Shares of swimming pool retail company Leslie's (LESL) sank this week after the company made significant downward revisions to its full-year fiscal 2023 guidance. As of noon ET Friday, Leslie's stock was down 20% for the week, according to data provided by S&P Global Market Intelligence. This was well below the roughly 1% gain for the S&P 500.

So what

In reality, Leslie's management revised its guidance last Thursday after the market closed. But the stock was still reeling this week as analysts lowered their price targets in light of tougher-than-expected operating results.

Simply put, Leslie's customers aren't buying as much stuff for their pools right now -- some customers say they previously stocked up on supplies and are now using up what they have. Moreover, Leslie's costs are going up, but it's struggling to pass higher costs along to the consumer.

Leslie's consequently believes it will generate full-year revenue of $1.43 billion to $1.45 billion, down from its previous guidance of $1.56 billion to $1.64 billion. And the big shocker is that Leslie's expects full-year net income of only $33 million to $40 million, down sharply from previous expectations of at least $131 million.

Now what

Leslie's competitor Pool Corp reported financial results this week, and it, too, reported some struggles on its bottom line.
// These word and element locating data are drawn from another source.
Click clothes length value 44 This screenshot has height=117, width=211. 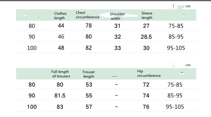(61, 26)
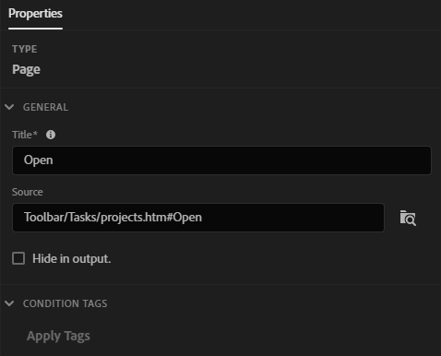
Task: Select the Page type value text
Action: (x=26, y=70)
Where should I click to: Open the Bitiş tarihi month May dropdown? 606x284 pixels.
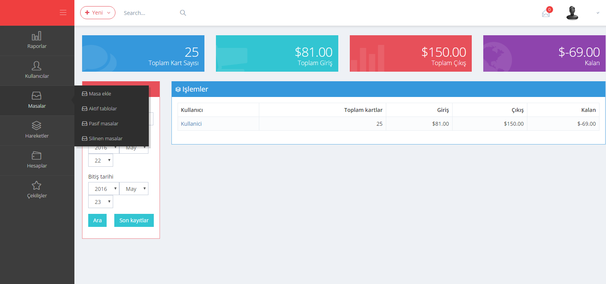pyautogui.click(x=134, y=189)
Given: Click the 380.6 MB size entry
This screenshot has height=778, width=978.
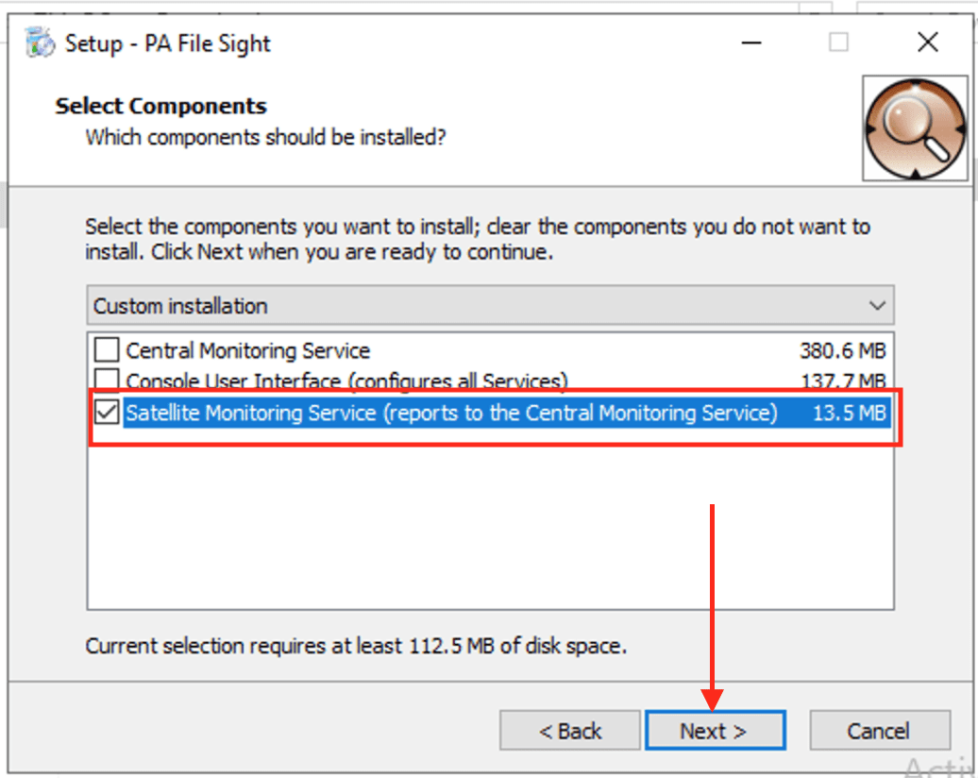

Therefore, there are undoubtedly problems in the sector -- this isn't just a problem for Leslie's. Moreover, its updated revenue guidance, though lowered, would still represent its second-highest year ever, trailing only fiscal 2022. And it still expects to be profitable, despite the challenges.

Therefore, Leslie's still has a lot going for it. And given how much the stock has fallen, it may be worth a look for investors who like a bargain, assuming the company can get back to normal in the coming years.